__CHECK YOUR UNDERSTANDING__:
1) List the relatives of the writer who are mentioned in the email about Blacksburg.
2) In the email about Blacksburg, why did the writer's aunt hand out wooden recorders? Answer in one to three sentences.
3) Go on with the email about Blacksburg and Virginia Tech, starting after its final sentence.
*** Opening of SELECTED PASSAGE ***
To: oe at wedgeblade.net ; dialogue at wedgeblade.net
Sent: Monday, April 23, 2007 2:45 PM
Subject: [Dialogue] {Spam?} Blacksburg/Baghdad
This is a rant.
One week after the massacre at Virginia Tech, I’m still feeling oddly unsettled and still angry.
Blacksburg was a happy place to visit when I was growing up. My uncle made violins and taught Physics at Tech, and my aunt would pass out wooden recorders so we could play orchestra with my violin-playing cousins upstairs in their big old house. We’d break up laughing at the missed notes. What a wonderful gang of relatives! I miss them, especially those to whom we’ve had to say a final good-bye. And I miss the sense of uncomplicated fun we shared and the unquestioned safety of our insularity, with the Korean War a
long way off.
I can tell you that Blacksburg is remote. Still remote, despite the influx of a huge, diverse student population going for that prized Tech degree. A long way from the World Trade Center and the Pentagon and Baghdad, where the Pentagon will pay your one-way ticket and ship you back in a box. Uncle Sam wants you if you can’t get into Virginia Tech.
*** Close of SELECTED PASSAGE ***
*** Opening of DATA EXTRACT ***
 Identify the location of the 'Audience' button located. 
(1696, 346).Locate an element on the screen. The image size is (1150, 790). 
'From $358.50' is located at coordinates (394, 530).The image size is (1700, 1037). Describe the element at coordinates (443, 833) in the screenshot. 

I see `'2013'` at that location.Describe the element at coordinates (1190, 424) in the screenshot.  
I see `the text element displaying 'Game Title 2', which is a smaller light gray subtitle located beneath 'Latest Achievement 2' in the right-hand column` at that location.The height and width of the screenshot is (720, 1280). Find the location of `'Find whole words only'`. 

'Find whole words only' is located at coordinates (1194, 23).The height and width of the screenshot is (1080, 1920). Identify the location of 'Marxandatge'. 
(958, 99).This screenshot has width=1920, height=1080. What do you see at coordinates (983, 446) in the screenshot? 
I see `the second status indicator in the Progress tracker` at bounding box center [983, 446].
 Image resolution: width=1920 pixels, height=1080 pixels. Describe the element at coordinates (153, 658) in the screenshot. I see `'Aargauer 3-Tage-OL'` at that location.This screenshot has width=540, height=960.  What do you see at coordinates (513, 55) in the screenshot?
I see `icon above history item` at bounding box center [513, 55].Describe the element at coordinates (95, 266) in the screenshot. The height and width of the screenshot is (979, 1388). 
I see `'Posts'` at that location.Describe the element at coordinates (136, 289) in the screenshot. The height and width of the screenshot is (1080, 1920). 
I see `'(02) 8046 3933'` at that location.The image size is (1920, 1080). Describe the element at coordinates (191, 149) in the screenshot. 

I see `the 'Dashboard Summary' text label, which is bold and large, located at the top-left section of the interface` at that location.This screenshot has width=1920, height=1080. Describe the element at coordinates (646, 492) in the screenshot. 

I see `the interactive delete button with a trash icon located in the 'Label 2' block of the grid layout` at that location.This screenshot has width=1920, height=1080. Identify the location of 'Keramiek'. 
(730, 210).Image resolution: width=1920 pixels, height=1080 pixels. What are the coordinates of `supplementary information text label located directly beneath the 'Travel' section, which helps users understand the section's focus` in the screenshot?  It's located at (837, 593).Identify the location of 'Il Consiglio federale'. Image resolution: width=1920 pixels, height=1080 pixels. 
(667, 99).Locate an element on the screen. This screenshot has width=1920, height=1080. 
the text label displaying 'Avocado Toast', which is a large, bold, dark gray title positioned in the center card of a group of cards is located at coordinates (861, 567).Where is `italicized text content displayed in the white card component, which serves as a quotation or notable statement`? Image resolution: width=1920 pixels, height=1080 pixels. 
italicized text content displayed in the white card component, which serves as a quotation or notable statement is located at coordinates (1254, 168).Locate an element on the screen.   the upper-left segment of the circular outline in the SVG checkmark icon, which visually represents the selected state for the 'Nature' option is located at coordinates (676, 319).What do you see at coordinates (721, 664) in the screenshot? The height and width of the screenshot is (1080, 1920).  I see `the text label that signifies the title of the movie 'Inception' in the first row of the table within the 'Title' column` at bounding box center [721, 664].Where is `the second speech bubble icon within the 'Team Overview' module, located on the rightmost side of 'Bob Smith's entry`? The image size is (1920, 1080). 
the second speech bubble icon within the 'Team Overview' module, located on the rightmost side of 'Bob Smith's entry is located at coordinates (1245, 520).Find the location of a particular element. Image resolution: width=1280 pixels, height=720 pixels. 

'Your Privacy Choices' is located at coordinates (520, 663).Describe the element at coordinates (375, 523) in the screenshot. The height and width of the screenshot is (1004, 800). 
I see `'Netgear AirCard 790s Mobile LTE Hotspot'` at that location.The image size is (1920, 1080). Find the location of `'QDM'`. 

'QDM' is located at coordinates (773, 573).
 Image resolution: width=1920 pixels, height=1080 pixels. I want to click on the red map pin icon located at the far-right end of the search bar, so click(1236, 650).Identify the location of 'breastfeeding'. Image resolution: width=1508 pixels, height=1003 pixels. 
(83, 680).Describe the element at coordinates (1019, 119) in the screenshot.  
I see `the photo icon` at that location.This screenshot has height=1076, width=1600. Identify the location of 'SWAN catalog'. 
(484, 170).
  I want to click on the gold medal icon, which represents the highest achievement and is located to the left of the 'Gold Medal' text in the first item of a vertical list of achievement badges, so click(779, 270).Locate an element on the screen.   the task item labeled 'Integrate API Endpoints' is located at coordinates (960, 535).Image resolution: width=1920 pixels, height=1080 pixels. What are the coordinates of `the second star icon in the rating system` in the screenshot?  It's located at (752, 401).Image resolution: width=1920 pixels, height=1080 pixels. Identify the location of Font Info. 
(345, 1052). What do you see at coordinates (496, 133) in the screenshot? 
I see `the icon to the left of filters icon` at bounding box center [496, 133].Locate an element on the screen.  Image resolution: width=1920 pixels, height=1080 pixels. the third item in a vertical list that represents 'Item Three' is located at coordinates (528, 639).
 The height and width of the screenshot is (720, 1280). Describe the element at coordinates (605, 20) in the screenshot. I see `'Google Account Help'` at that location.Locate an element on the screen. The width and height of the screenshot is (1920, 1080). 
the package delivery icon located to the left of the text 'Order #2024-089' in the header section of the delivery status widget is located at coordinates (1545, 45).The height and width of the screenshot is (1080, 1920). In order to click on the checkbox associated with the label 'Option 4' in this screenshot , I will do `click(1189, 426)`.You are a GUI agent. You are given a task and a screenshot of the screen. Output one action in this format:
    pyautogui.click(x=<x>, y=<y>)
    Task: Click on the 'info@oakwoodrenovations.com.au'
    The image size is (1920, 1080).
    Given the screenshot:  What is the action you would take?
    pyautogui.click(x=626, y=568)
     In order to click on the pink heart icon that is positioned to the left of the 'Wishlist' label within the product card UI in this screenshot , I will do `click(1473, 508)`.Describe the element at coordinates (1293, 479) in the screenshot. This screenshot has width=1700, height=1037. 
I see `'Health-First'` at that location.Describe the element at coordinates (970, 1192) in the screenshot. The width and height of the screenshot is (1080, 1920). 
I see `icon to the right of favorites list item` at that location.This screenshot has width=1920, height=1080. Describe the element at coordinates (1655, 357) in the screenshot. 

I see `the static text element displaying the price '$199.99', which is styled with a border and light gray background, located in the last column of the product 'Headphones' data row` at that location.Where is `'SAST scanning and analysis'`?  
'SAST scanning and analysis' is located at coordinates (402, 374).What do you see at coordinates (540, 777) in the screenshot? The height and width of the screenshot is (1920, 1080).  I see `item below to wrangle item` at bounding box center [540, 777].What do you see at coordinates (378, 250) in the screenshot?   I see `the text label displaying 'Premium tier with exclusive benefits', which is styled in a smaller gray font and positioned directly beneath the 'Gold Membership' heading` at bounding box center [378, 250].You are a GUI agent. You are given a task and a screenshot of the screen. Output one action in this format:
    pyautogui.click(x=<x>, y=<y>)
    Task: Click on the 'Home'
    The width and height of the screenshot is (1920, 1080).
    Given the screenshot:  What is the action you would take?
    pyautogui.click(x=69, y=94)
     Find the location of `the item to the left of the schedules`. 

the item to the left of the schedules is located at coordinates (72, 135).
*** Close of DATA EXTRACT ***
__RESULTS OF THE TASKS__:
1) The writer's uncle, the writer's aunt, and the writer's violin-playing cousins.

2) She passed out wooden recorders so that the writer and the others could play orchestra with the violin-playing cousins. They played upstairs in the relatives' big old house.

3)
And there are thousands of Blacksburgs and millions of classrooms where our kids and their kids still go to school in unquestioned safety and insularity. With wooden doors and old-fashioned doorknobs, and without automatic electronic lockdown systems and Kevlar vests. In our hearts this is still Mayberry, and if there are any cops around they’re more like Andy Griffith than Clint Eastwood.
But the universe has changed. And I’ve grown up emotionally as well as physically. But I’m not happy with the outcomes.
And I can tell you that this Mr. Cho who bought the guns and pulled the trigger and shot 175 rounds into defenseless kids is not the last shooter. Not the single exception to our safe universe by any stretch of our collective imagination.
This Mr. Cho was inside the system. He was one of us. He had unrestricted access to our nation’s unsecured classrooms. He easily evaded our lax state gun control laws and federal laws prohibiting sale of lethal weapons to those who’ve been adjudged a danger to themselves or to others.
So we had it coming. And unfortunately there may be thousands of Mr. Cho’s within the system who can get access to the weapons. Maybe we could see it coming, or at least now we can see it coming again.
I’m just numb over Baghdad. So numbed that getting today’s kill figures on the news won’t make much cumulative difference. But Blacksburg? That’s US, baby. Way more all of us than all of them over there.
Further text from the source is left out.